First Author  Andrew AK Year  2022
Journal  PLoS One Volume  17
Issue  3 Pages  e0256060
PubMed ID  35312688 Mgi Jnum  J:322230
Mgi Id  MGI:7257452 Doi  10.1371/journal.pone.0256060
Citation  Andrew AK, et al. (2022) A novel murine model of post-implantation malaria-induced preterm birth. PLoS One 17(3):e0256060
abstractText  Despite major advances made in malaria treatment and control over recent decades, the development of new models for studying disease pathogenesis remains a vital part of malaria research efforts.
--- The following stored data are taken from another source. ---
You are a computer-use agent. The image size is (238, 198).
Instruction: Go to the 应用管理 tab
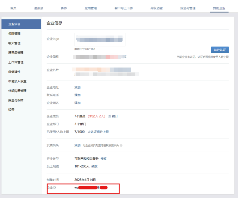point(91,8)
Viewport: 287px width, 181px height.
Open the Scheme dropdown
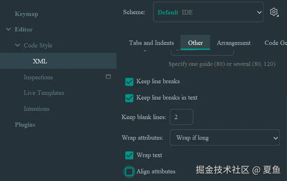pos(208,12)
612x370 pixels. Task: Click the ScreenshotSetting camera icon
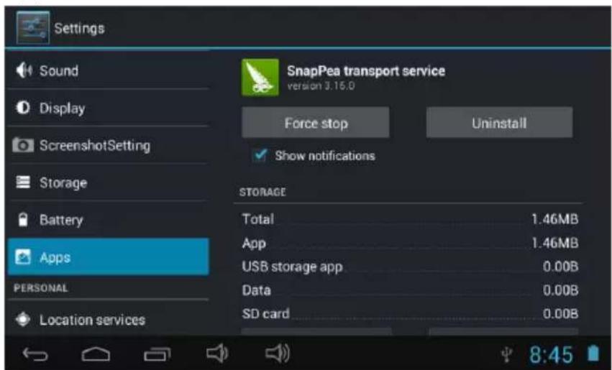[x=23, y=145]
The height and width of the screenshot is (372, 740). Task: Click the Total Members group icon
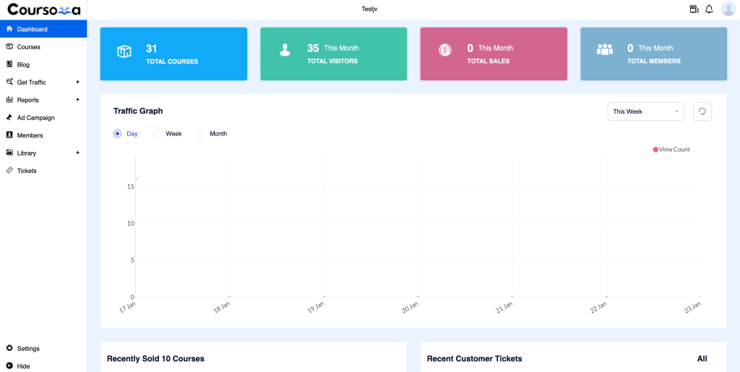pos(604,50)
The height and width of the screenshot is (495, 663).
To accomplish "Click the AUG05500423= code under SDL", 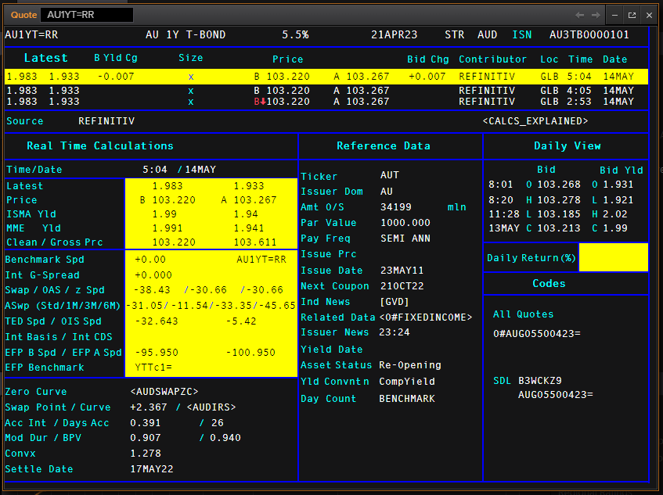I will click(x=555, y=394).
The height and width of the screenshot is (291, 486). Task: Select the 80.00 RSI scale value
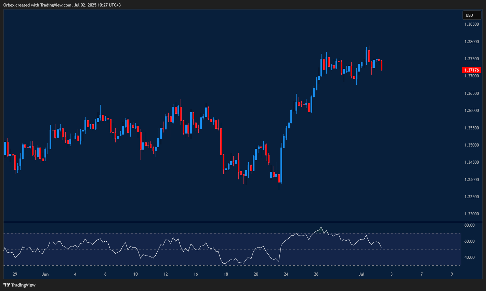pos(469,225)
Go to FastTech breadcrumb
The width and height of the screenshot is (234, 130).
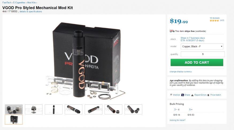coord(7,2)
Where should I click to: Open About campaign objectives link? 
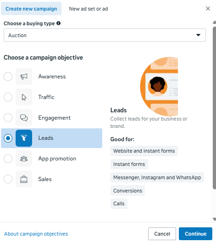point(36,234)
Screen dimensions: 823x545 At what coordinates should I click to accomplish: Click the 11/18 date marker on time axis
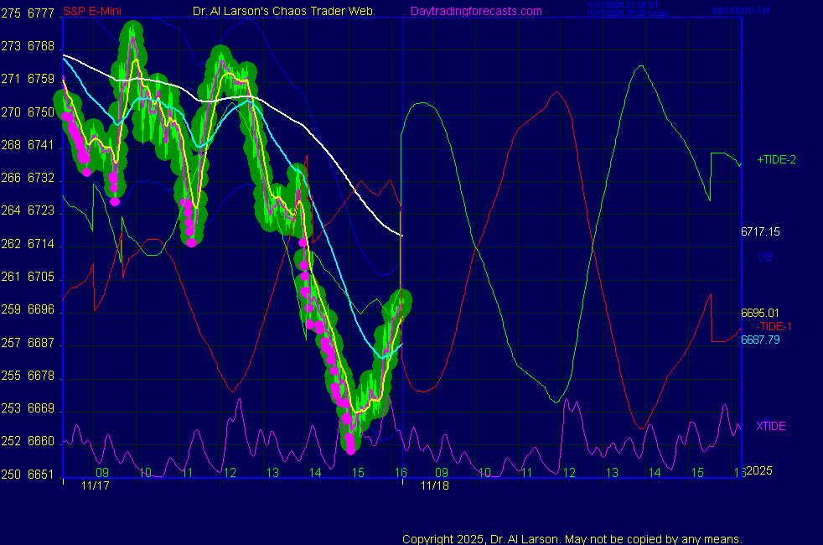(x=432, y=485)
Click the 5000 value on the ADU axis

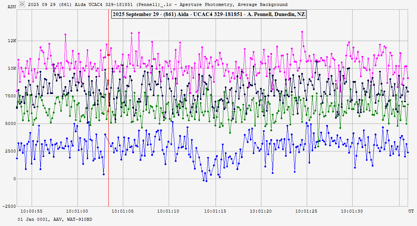pos(11,123)
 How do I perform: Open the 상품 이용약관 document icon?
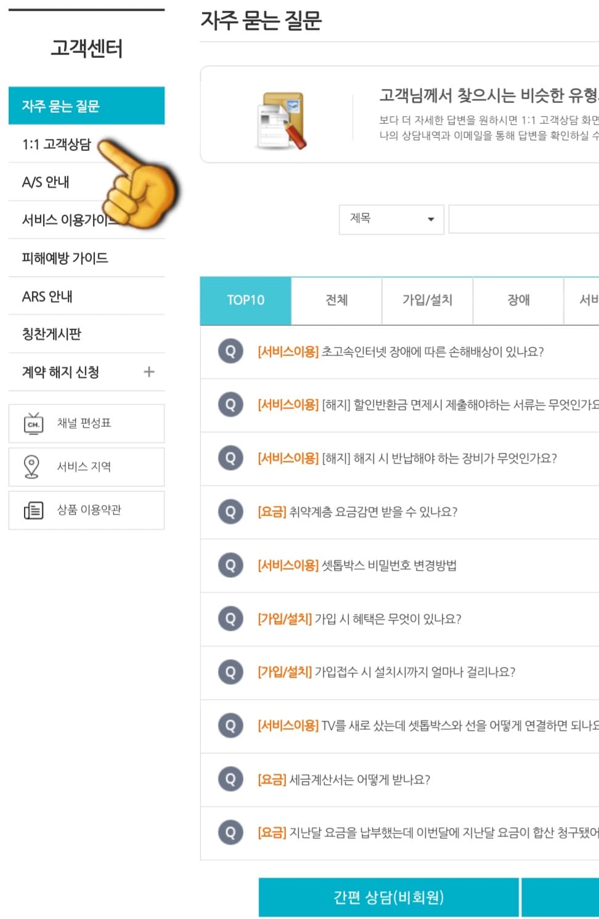35,510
The study of malaria infection during pregnancy is particularly reliant on mouse models, as a means of circumventing many challenges and costs associated with pregnancy studies in endemic human populations. Here, we introduce a novel murine model that will further our understanding of how malaria infection affects pregnancy outcome. When C57BL/6J (B6) mice are infected with Plasmodium chabaudi chabaudi AS on either embryonic day (E) 6.5, 8.5, or 10.5, preterm birth occurs in all animals by E16.5, E17.5, or E18.5 respectively, with no evidence of intrauterine growth restriction. Despite having the same outcome, we found that the time to delivery, placental inflammatory and antioxidant transcript upregulation, and the relationships between parasitemia and transcript expression prior to preterm birth differed based on the embryonic day of infection. On the day before preterm delivery, E6.5 infected mice did not experience significant upregulation of the inflammatory or antioxidant gene transcripts examined; however, peripheral and placental parasitemia correlated positively with Il1beta, Cox1, Cat, and Hmox1 placental transcript abundance. E8.5 infected mice had elevated transcripts for Ifngamma, Tnf, Il10, Cox1, Cox2, Sod1, Sod2, Cat, and Nrf2, while Sod3 was the only transcript that correlated with parasitemia. Finally, E10.5 infected mice had elevated transcripts for Ifngamma only, with a tendency for Tnf transcripts to correlate with peripheral parasitemia. Tumor necrosis factor deficient (TNF-/-) and TNF receptor 1 deficient (TNFR1-/-) mice infected on E8.5 experienced preterm birth at the same time as B6 controls. Further characterization of this model is necessary to discover the mechanism(s) and/or trigger(s) responsible for malaria-driven preterm birth caused by maternal infection during early pregnancy.